(WHAT YOU NEED TO DO) What you give back should be only the lines from the one holding "davidbrierton@msn.com (169, 2289)" through the final line of the records, each reproduced exactly.

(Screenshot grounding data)
BEGIN

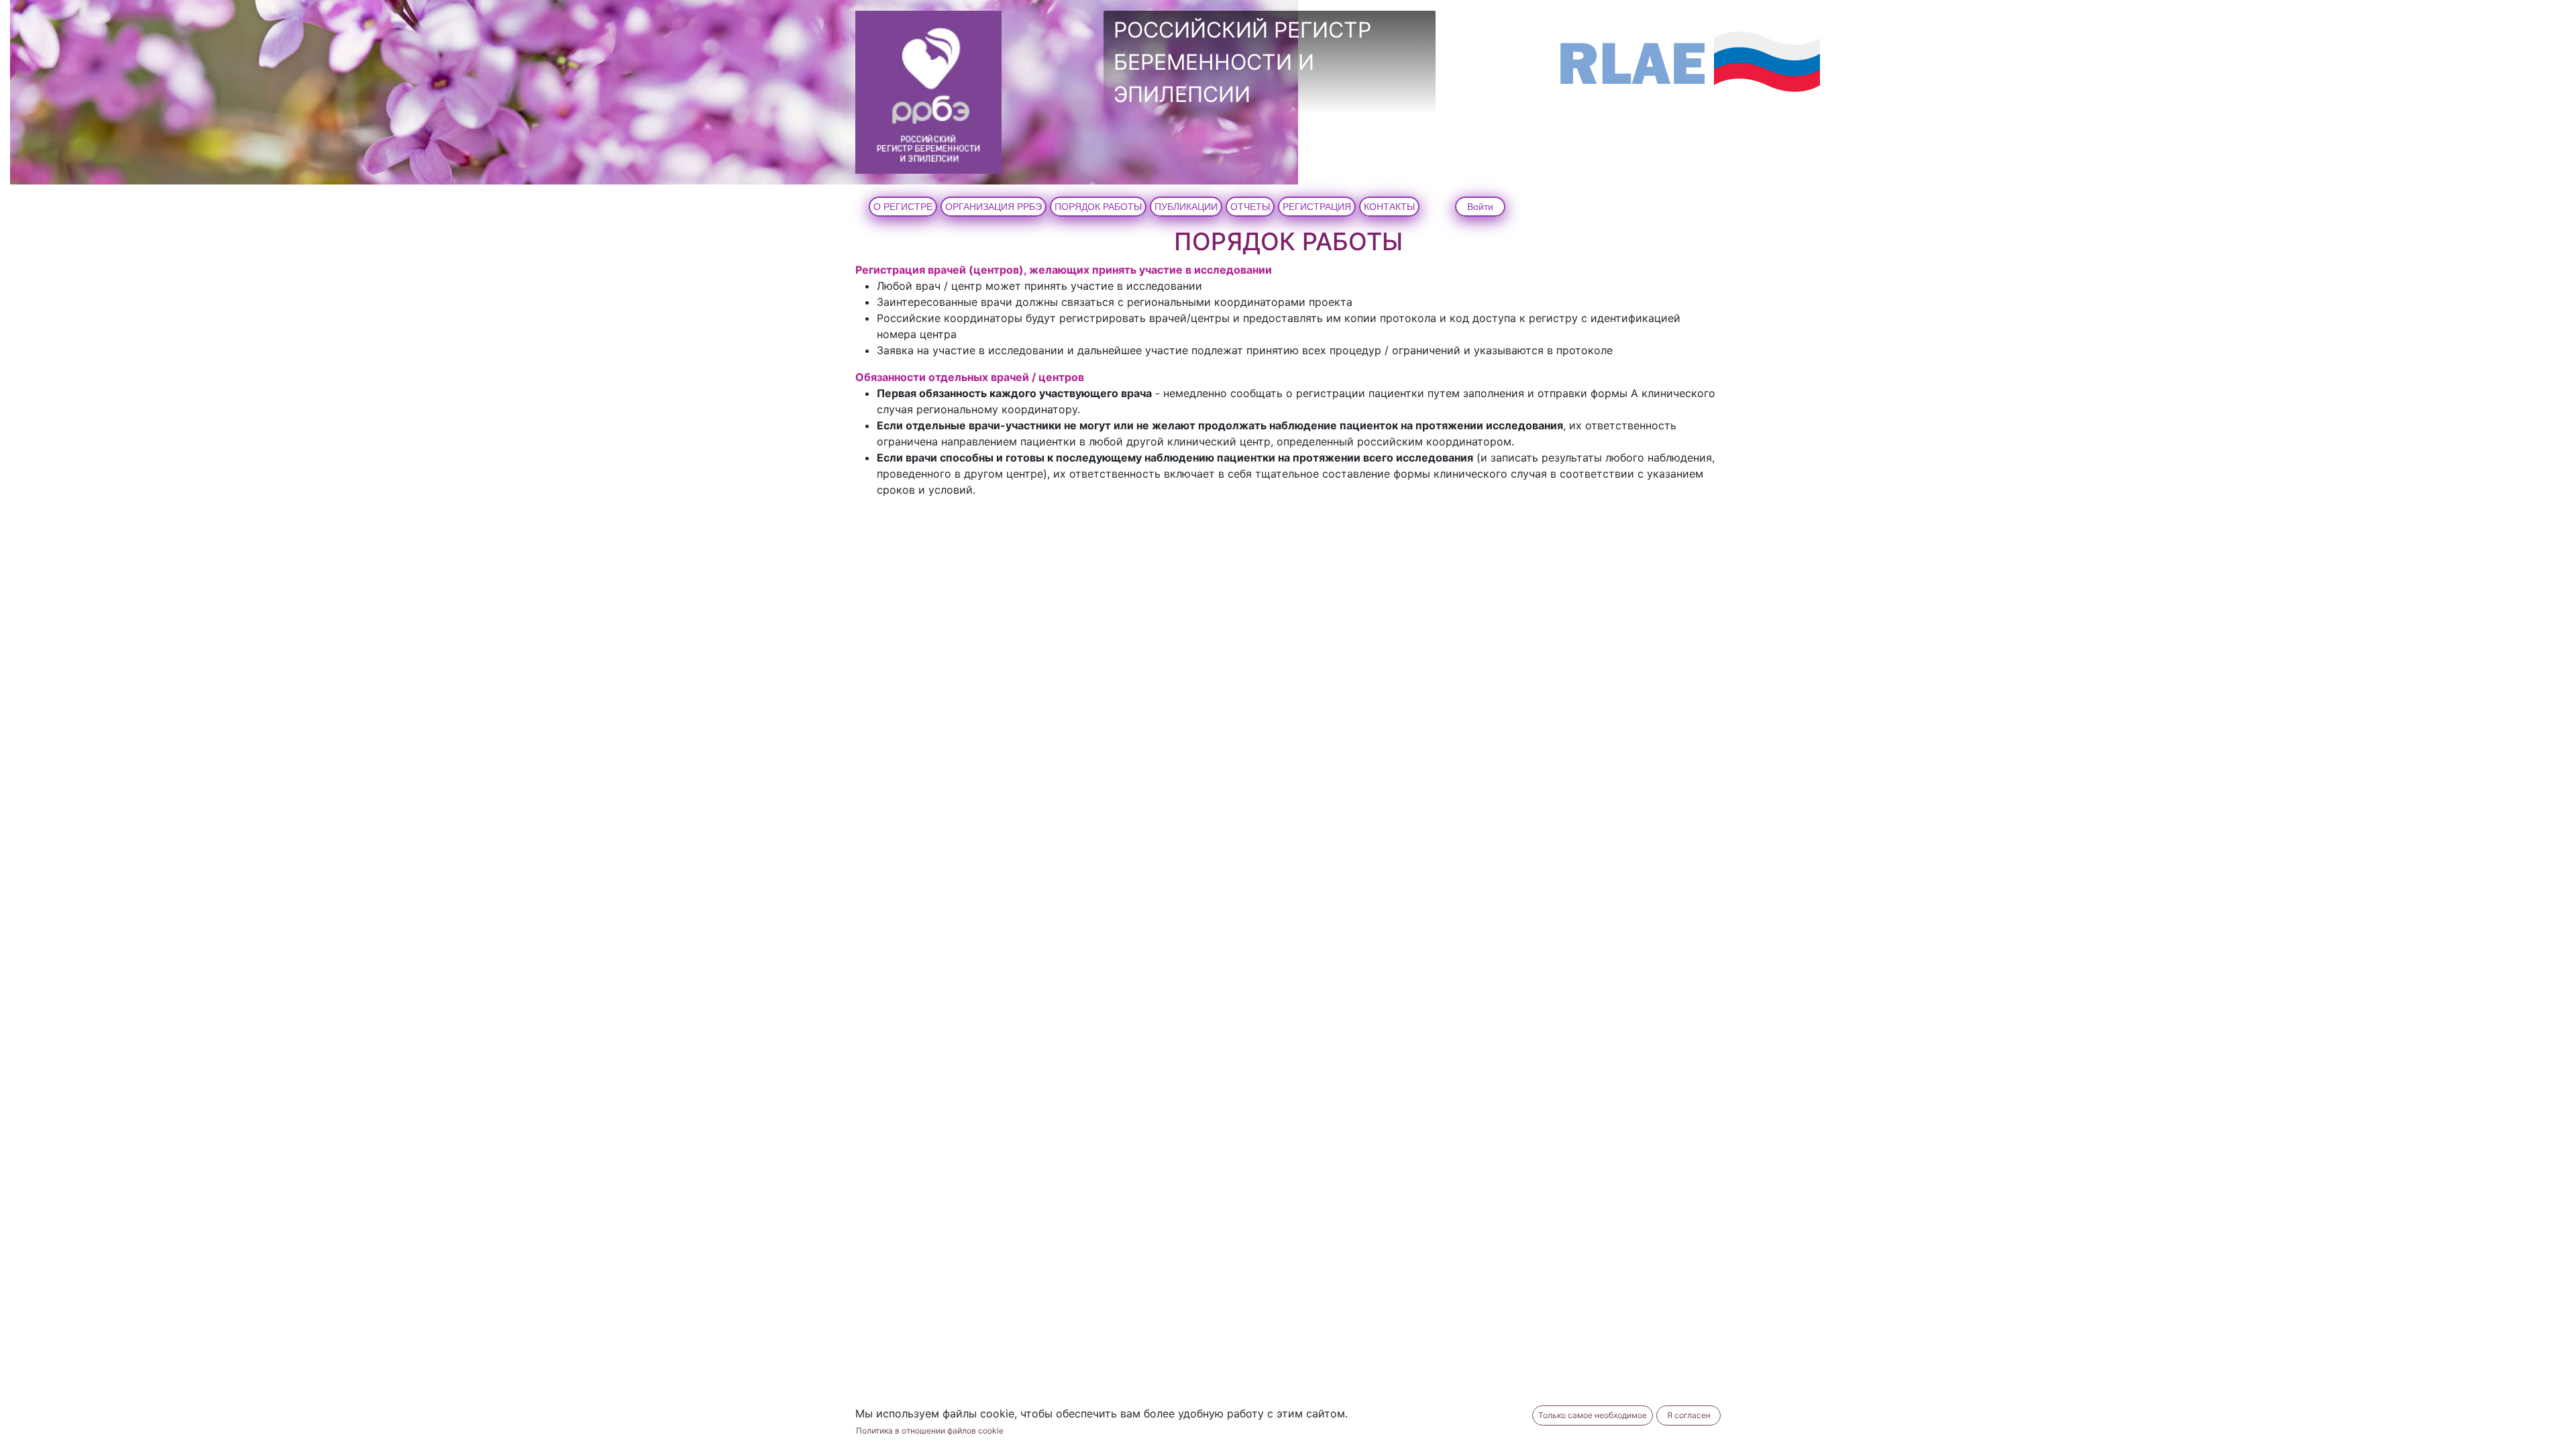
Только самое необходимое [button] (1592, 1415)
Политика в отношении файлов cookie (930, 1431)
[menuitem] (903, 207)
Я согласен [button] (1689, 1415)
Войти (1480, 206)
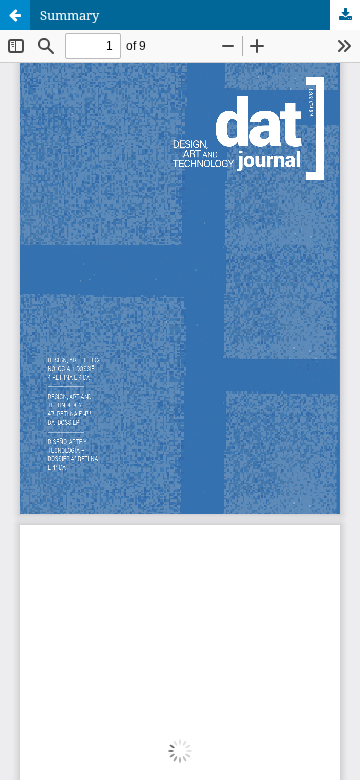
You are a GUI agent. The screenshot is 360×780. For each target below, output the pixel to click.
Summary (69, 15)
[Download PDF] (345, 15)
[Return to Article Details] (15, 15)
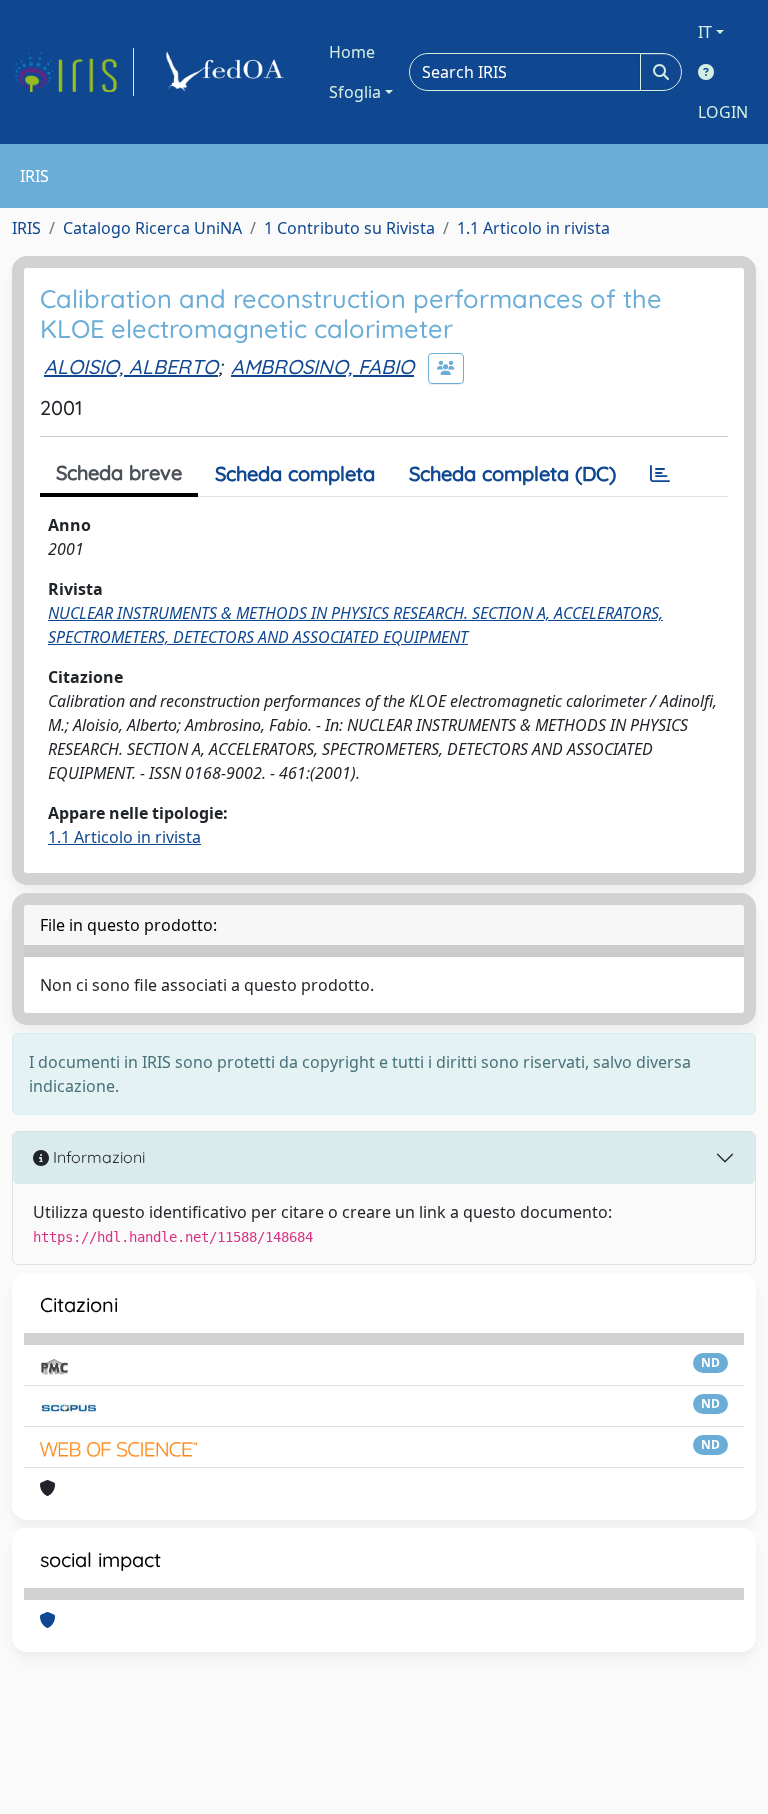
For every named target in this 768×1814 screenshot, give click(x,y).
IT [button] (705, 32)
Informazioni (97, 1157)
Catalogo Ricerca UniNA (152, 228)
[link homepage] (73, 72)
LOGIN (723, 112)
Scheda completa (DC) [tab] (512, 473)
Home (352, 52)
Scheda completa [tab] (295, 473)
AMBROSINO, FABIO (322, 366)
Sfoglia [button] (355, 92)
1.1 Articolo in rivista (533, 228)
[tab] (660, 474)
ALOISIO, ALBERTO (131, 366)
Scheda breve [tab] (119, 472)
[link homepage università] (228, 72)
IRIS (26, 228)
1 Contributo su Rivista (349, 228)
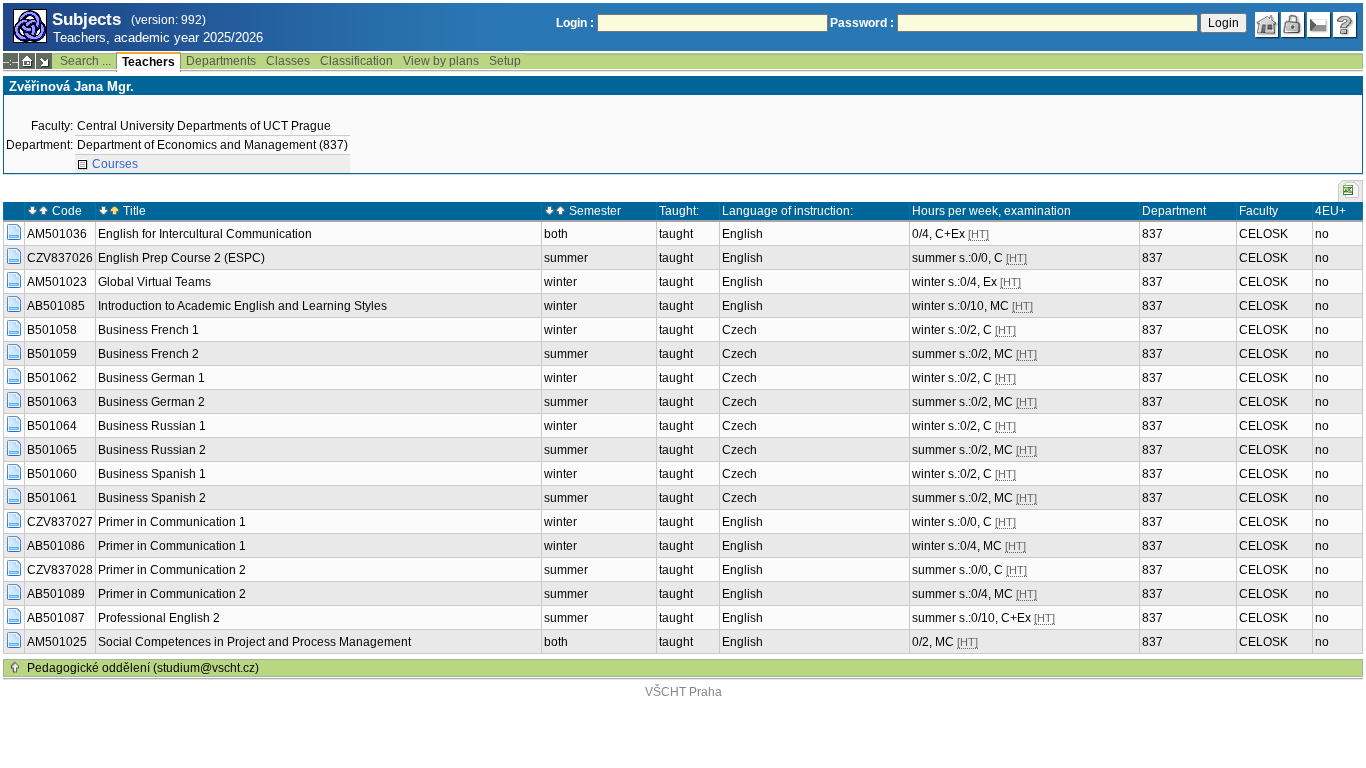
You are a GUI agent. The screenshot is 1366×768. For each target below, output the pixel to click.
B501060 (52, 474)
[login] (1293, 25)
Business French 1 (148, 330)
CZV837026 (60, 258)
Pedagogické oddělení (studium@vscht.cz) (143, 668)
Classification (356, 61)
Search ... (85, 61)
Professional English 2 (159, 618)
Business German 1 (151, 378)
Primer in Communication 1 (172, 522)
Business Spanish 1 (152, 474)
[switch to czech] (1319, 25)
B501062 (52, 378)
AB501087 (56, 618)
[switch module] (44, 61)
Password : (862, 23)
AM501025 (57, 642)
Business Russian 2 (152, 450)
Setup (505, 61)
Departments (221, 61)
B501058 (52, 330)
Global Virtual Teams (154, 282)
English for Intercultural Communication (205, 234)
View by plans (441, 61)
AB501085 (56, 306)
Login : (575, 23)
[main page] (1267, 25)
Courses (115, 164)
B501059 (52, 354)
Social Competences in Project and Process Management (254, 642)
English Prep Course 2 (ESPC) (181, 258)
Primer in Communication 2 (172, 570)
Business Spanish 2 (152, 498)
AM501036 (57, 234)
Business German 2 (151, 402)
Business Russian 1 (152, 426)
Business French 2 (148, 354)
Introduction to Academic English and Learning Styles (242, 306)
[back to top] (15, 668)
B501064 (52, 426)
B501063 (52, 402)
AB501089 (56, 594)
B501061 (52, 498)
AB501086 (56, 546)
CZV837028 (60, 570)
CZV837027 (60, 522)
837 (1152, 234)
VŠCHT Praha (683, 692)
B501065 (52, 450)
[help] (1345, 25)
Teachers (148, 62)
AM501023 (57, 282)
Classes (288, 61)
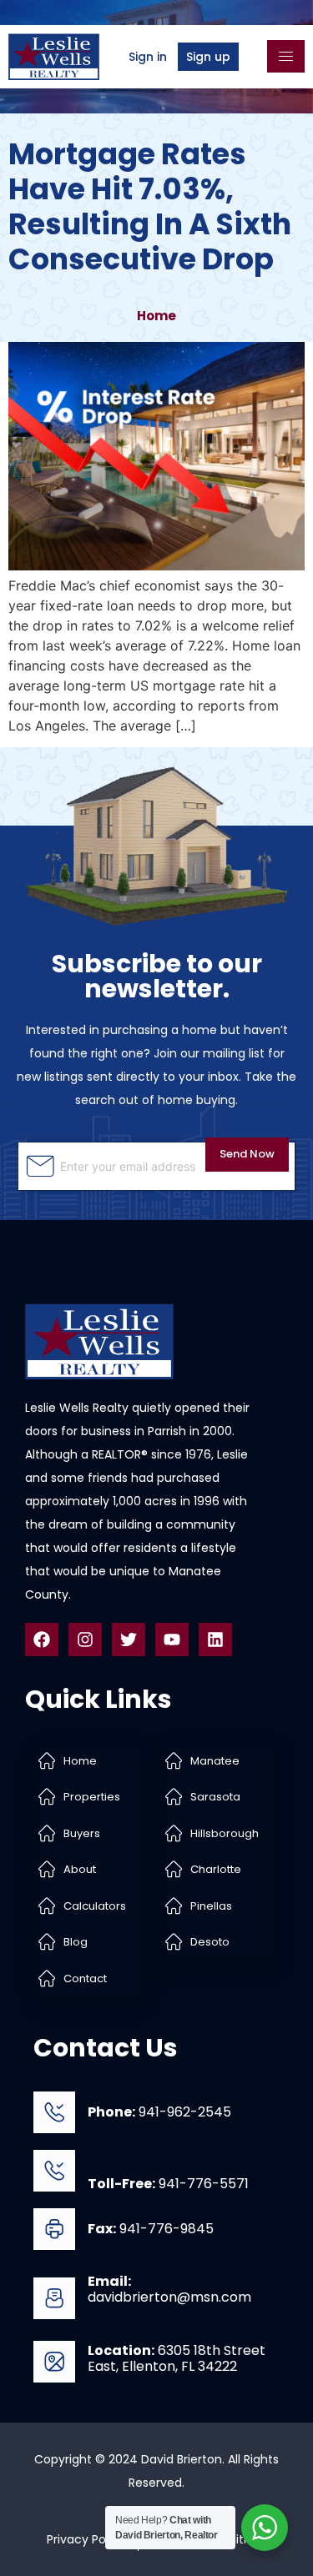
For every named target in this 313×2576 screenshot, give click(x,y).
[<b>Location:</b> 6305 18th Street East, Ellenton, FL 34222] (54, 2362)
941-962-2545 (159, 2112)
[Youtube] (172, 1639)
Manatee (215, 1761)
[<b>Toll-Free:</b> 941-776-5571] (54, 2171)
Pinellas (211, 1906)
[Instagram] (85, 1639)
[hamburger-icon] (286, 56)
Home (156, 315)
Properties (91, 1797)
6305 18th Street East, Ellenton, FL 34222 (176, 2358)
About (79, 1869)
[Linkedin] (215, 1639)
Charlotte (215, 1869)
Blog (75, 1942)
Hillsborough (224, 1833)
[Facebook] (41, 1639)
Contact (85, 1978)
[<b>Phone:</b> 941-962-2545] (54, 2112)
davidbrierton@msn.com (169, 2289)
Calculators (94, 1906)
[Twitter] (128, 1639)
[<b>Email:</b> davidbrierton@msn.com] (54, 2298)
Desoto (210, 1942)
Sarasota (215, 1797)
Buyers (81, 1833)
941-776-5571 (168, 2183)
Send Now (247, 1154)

END

(SOLUTION TO THIS TASK)
davidbrierton@msn.com (169, 2289)
Calculators (94, 1906)
[Twitter] (128, 1639)
[<b>Email:</b> davidbrierton@msn.com] (54, 2298)
Desoto (210, 1942)
Sarasota (215, 1797)
Buyers (81, 1833)
941-776-5571 (168, 2183)
Send Now (247, 1154)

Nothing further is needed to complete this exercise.